Again, our friend understood…..but I knew she was hurt. We were hurt…..and terribly embarrassed. It was the worst display of anger toward a visitor that we had ever seen. Aaron came in and out of the house, even watching the last few minutes of Wheel of Fortune from the kitchen, standing there gazing at the television but not talking to us. When I walked Nora home, Aaron sat under the pecan tree still breaking mulch…..and glaring silently at me when I walked past him to go home. Later that night, we were able to talk to Aaron about friendships…..about how to treat our friends…..about how we treat his friends. I think we made some headway as we compared our friends to his special Rosie, and the importance of being polite and kind. What if we were mean to Rosie, we asked? That thought seemed to register with him.

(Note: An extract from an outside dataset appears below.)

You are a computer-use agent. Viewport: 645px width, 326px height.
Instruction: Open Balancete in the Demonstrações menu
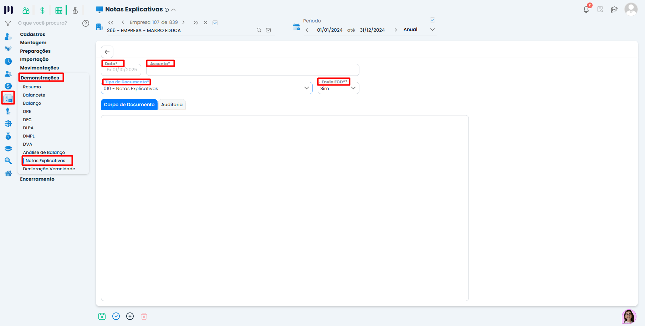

But who knows what will happen when Aaron is once again pulled from his routine? We might see when Kristi comes back this Thursday night, brave soul that she is. Aaron wants everything to stay the same in his world, and he will react strongly to whatever disrupts that sameness…..whether it be an event or a person. Aaron doesn’t care if he hurts with his words. He just wants his life to be the way he likes it. I can say that he is selfish, rude, inappropriate…..lots of undesirable traits…..but I can also say with confidence that he is autistic and that we see it more clearly with every passing year. What registers with our brains does not register with his. What we can control, he cannot. If he fell down into a seizure, we would be so empathetic. But when he falls into an emotional meltdown, empathy becomes anger and embarrassment. Yet both scenarios are an evidence of his disability……and a struggle for us to always understand and handle correctly.
And I realize that I will always be that mom……THAT mom……who tries to explain his behaviors while wondering if I’m sounding like I’m trying to excuse them. There’s a huge difference there in the two. Explaining means we grasp at understanding. Excusing means we dismiss with no repercussions. But in explaining I feel that we sound like we we’re excusing. It gets complicated.
So this morning Aaron got up very early for him. He came up the hall and into the room where I was having my quiet time. He just stood there behind my chair, looking at me, so I said, “Aaron, you need to go back to bed. It’s just 6:00.”
“6:11,” he said with no emotion.
And another day with Aaron has begun, as I smile…..and see what the day will hold.